I too created a mental list of things I wanted to accomplish but then a confluence of things happened to me during the lockdown which have changed my perspective substantially. The first is that my phone fell in the toilet. This hadn’t happened to me before so I didn’t know the protocol. For future reference, never try to turn it back on until you’ve put it in rice for a few days. For about a week I was reluctant to buy a new phone, and like anyone who has been on a meditation retreat, I became acutely aware of my phone’s strangle hold on my attention, and annoyingly preachy about how much better I felt without it. At the same time, I was given the book How to Do Nothing: Resisting the Attention Economy by Jenny Odell.

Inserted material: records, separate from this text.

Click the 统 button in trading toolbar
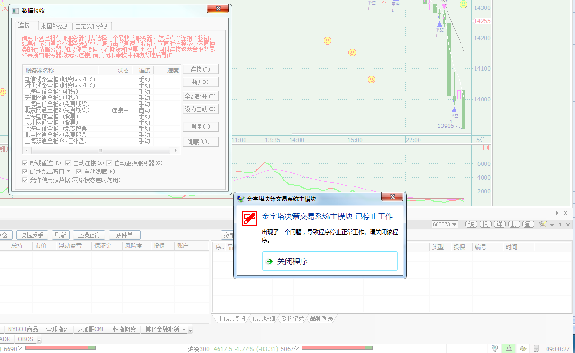The image size is (575, 353). [471, 224]
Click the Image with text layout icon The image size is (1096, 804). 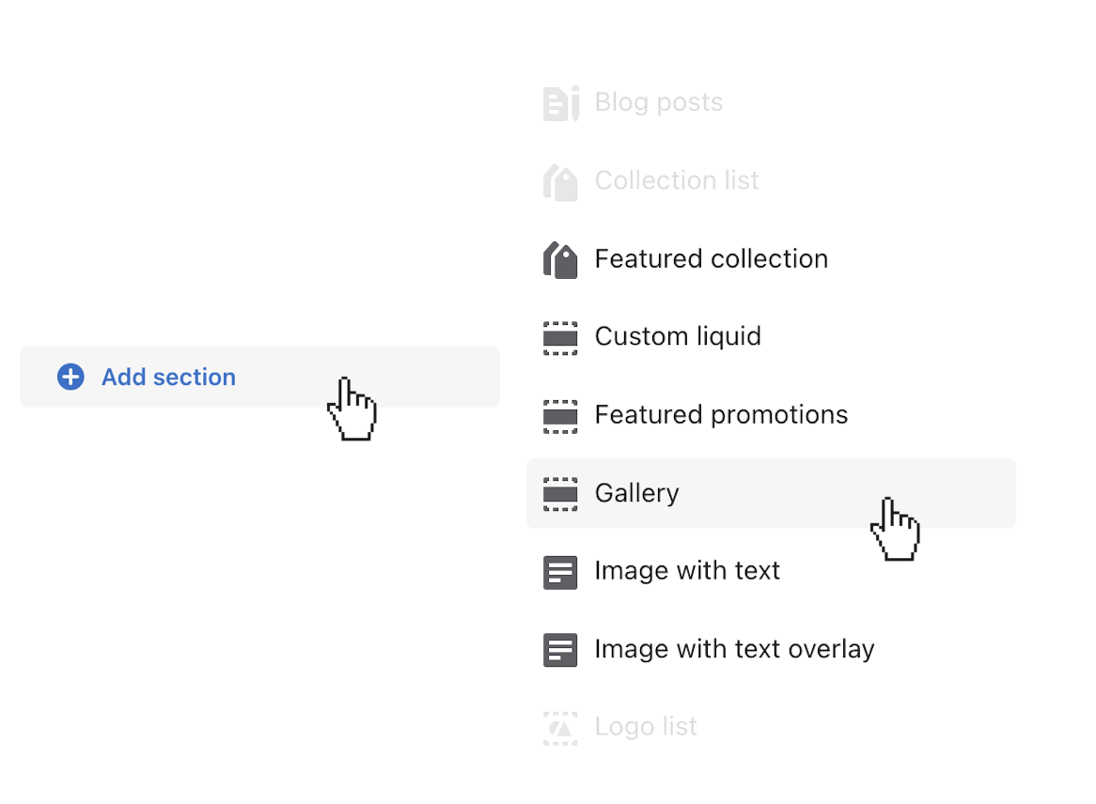click(x=560, y=572)
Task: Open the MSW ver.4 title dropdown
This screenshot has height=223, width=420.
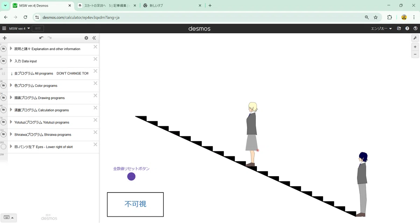Action: pos(20,29)
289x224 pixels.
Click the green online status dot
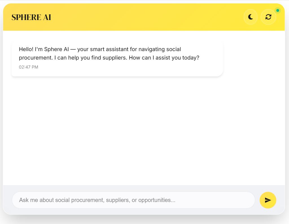click(278, 10)

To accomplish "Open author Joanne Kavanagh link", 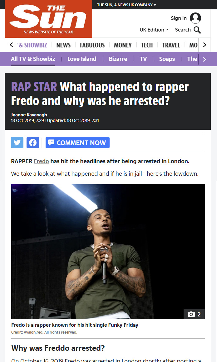I will pyautogui.click(x=29, y=115).
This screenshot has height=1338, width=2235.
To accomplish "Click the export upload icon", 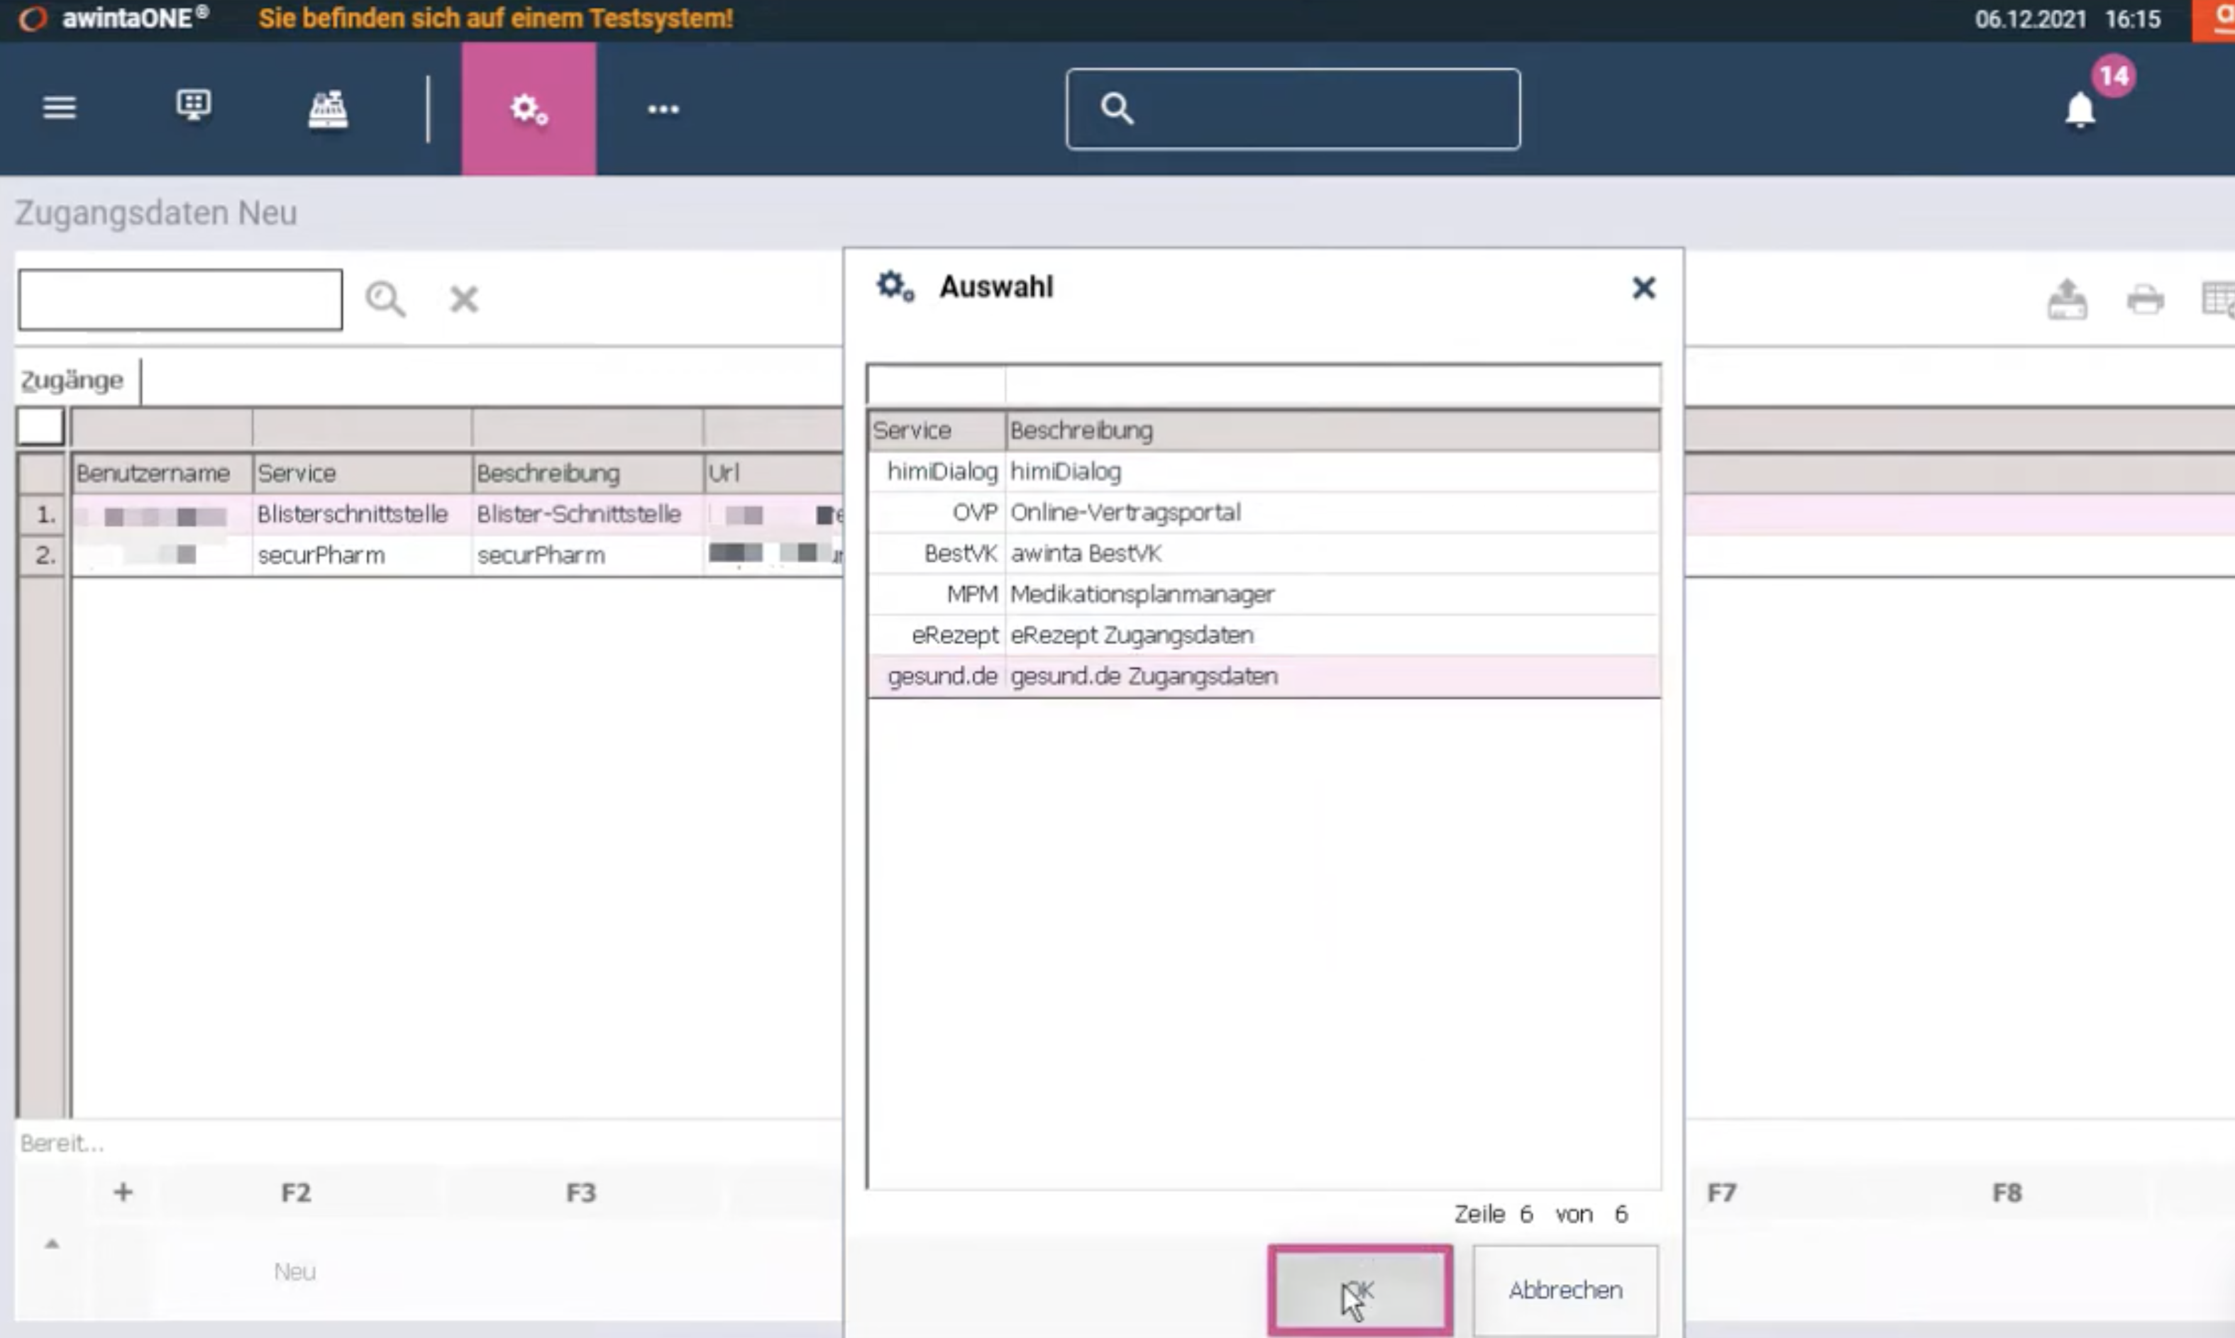I will pyautogui.click(x=2067, y=299).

In the book, Odell describes the myriad of ways in which technology has been intentionally designed to keep us scrolling and clearing push notifications as we face an onslaught of information, opinions, and advertising. At the same time, we face an increasing pressure to account for how we ‘spend’ our time – as if it is a currency which can only be validly used to purchase units of productivity or becomes wasted by doing “nothing”. While this thought is not particularly revelatory, Odell positions this addictive technology design in the broader context of the capitalist, workaholic, start-up culture that spawned it, and the political, communal, and environmental world that it is working to replace. She suggests that the combination of technology and this productivity fetish are not only hijacking our attention to sell us things, but also rendering us incapable, or at least, handicapped at holding our attention on anything that requires longer, sustained, more nuanced understanding – like the complex ecologies we live in, socially, politically, and environmentally speaking.

Instead, she says, we are training ourselves (on behalf of corporations) to respond more and more with reactivity instead of sensitivity; to view the world in terms of I:it (subject:object) relationships over I:thou (subject:subject). Facing a constant barrage of information and only equipped to understand things that can be quantified in terms of their immediate monetary and social capital, we are losing not only the attention span to plan, organise, and coordinate personal, political, or community projects, but the private unrecorded (for eternity) spaces to do so.

So, can it be any wonder that while we sit in our houses experiencing a constant white-noise of information – coronavirus updates, politicians issuing restrictions on what is valid or essential behaviour in between economic forecasts, advertisements boasting fashionable face masks and contact-free delivery and so on – that we didn’t feel the creative space and freedom to try something new and risk failure? Especially things as difficult to measure in value as creativity or personal growth?

Now that we are allowed to leave our houses for “non-essential” reasons, I would argue we are presented with more of an opportunity for changing our behaviour than before. I’m not saying we should all leave our phones in the back pockets of our jeans and forget about them until we hear them diving headfirst into the bowl. After a week of missing calls and inadvertently turning my husband into my personal assistant, I realised I needed a phone, caved and bought one. Odell doesn’t argue for this either – the benefits of being connected when we want to and need to be cannot be diminished. Instead, she proposes we merely practice exercises in attention so that we are better equipped to make that decision for ourselves.

So Coburgians, take a non-essential walk and look around you. You don’t need to do anything but try to notice all of the animals, plants, and spaces that normally form the backdrop of the world outside of its utility to you. This might be easier to imagine now that you’ve been away and the space has been well and truly their domain without any need for you. Do this so in turn when you look at yourself you might be able see yourself beyond your own utility, and so that when inevitably someone asks you what you got up to in lockdown, you can say defiantly say “nothing”.